▶ [Task goal]: Exact retyping of the data: please keep every word and drop each picture.

▶ [Data supplied]:
○ ○ ○ ○

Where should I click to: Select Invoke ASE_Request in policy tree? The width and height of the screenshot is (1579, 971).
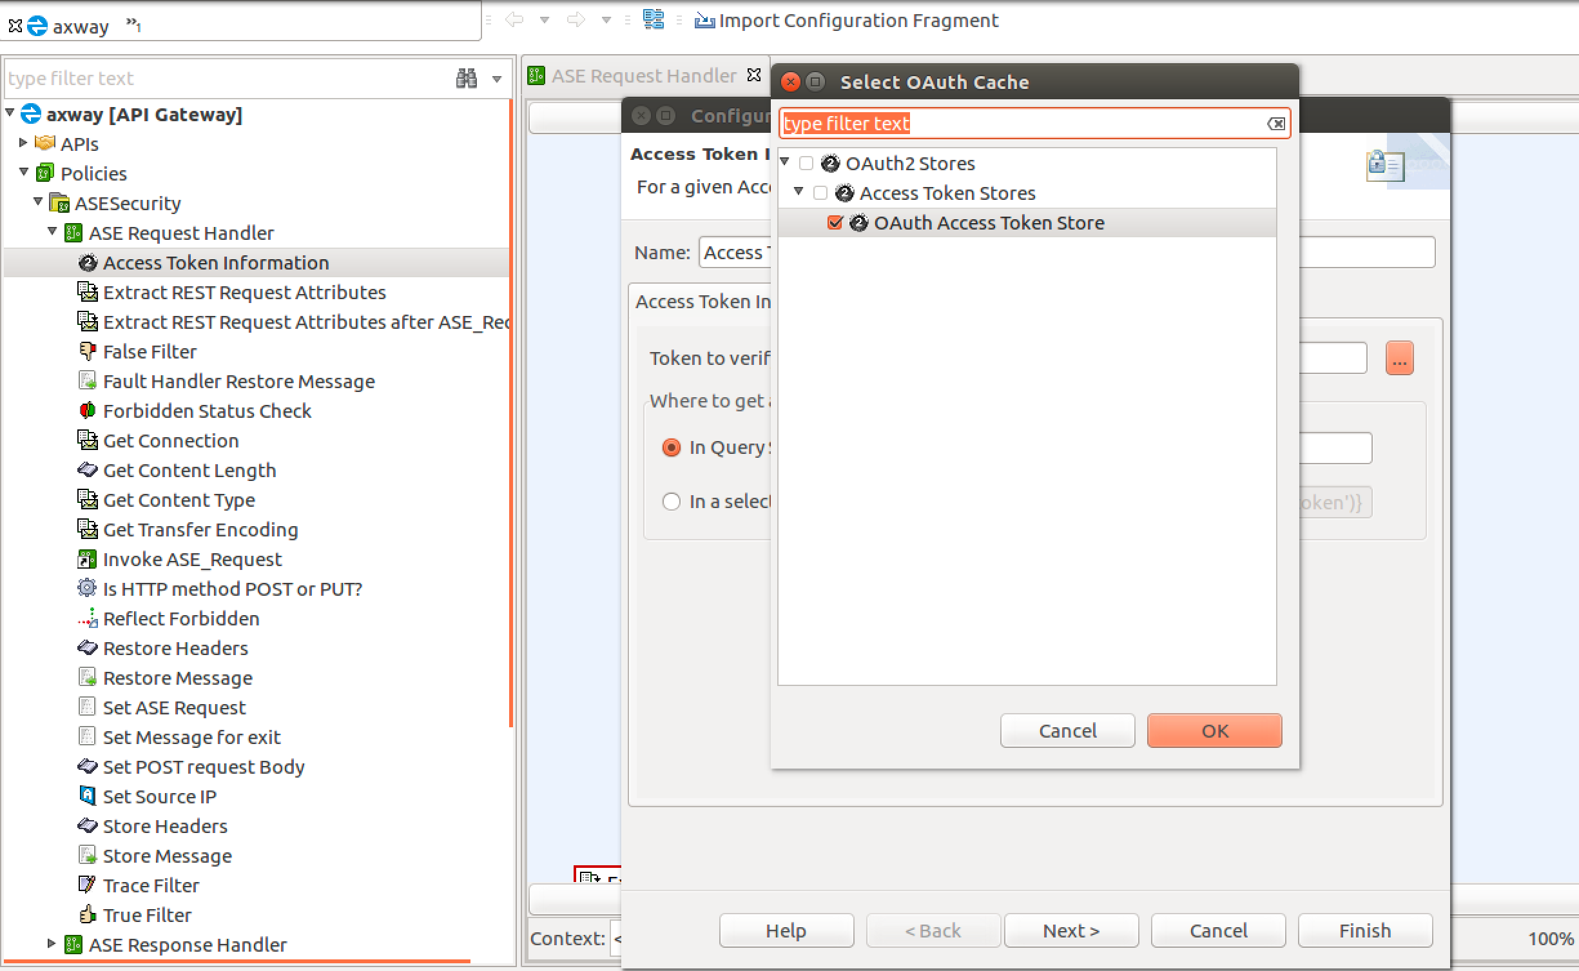[x=192, y=559]
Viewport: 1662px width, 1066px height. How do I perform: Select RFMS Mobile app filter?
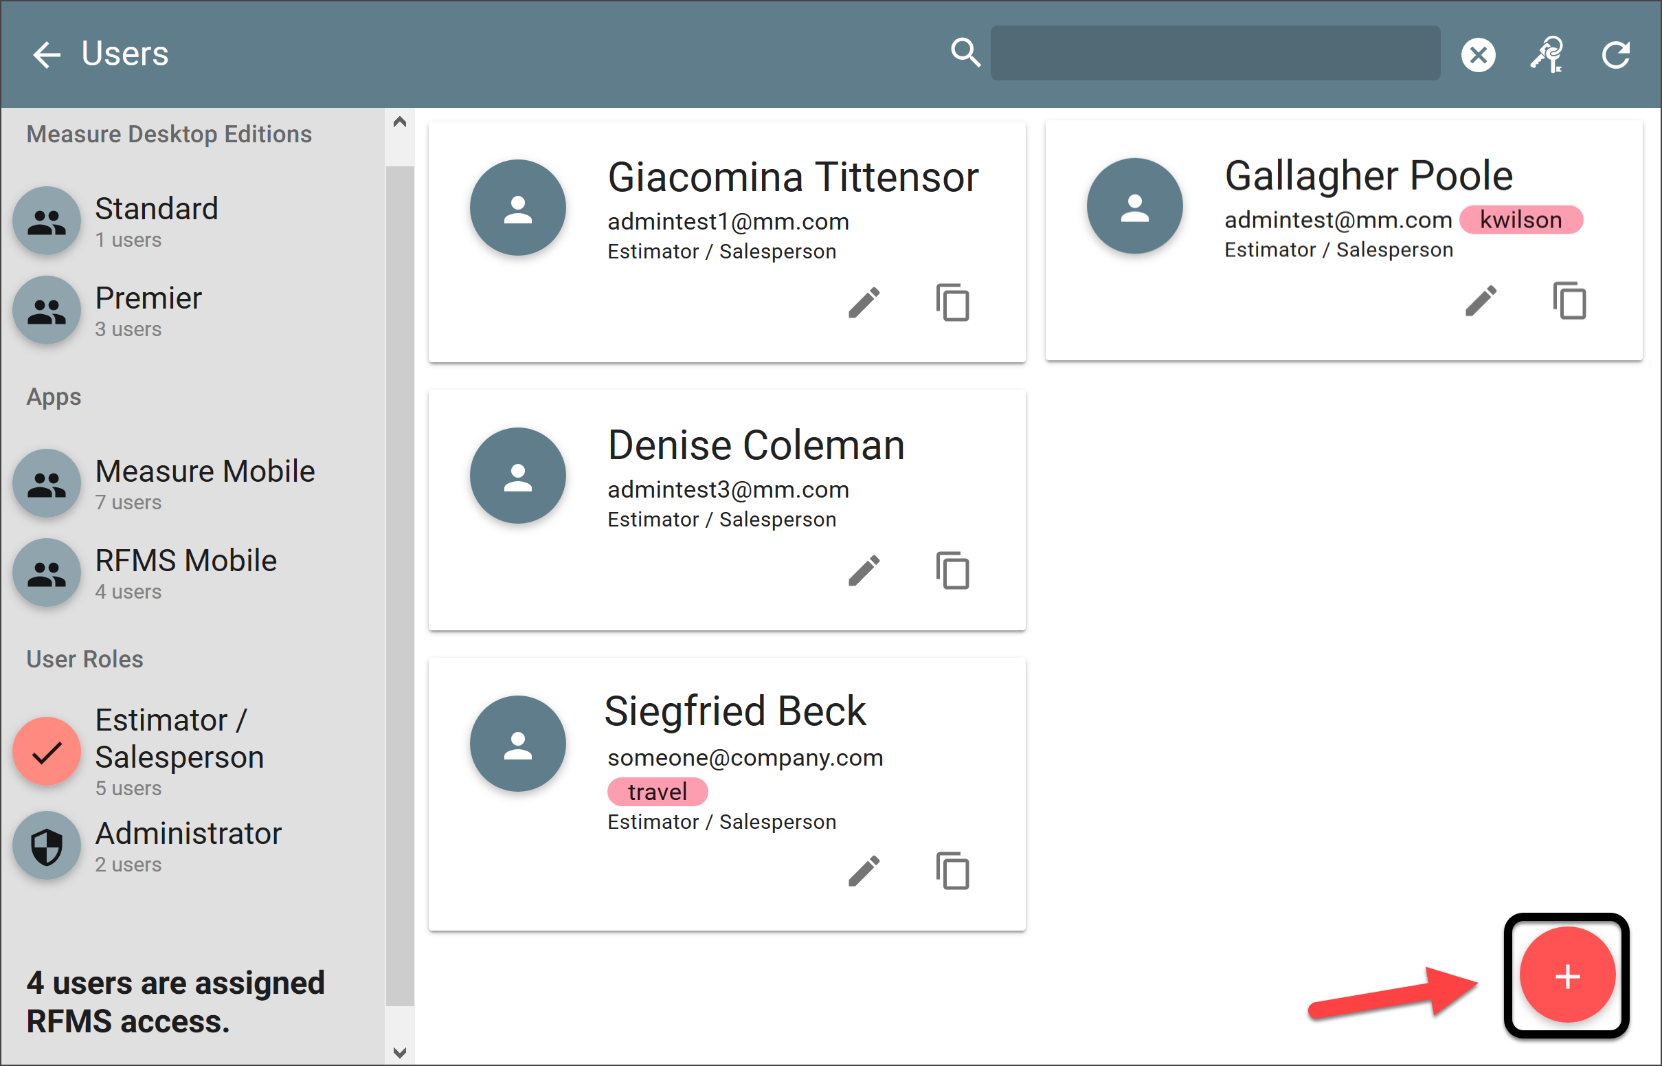[x=47, y=572]
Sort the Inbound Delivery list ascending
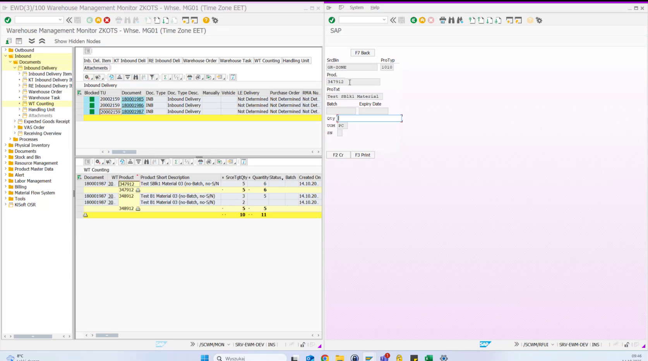Screen dimensions: 648x361 tap(120, 77)
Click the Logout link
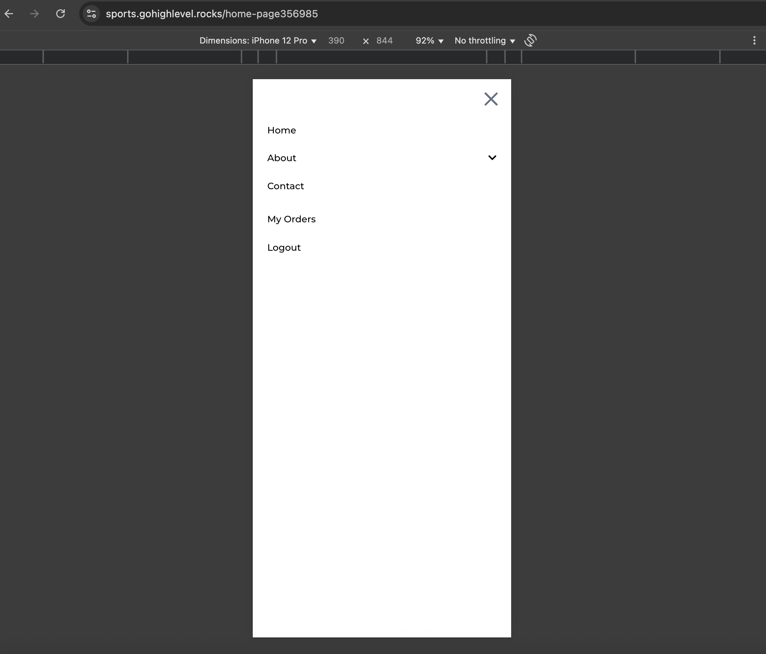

○ ○ ○ ○

▶ [The answer]:
Where should I click to: Select Invoke ASE_Request in policy tree? The width and height of the screenshot is (1579, 971).
[x=192, y=559]
Viewport: 1662px width, 1066px height. How do I perform: Select RFMS Mobile app filter?
[x=47, y=572]
Sort the Inbound Delivery list ascending
Screen dimensions: 648x361 tap(120, 77)
Click the Logout link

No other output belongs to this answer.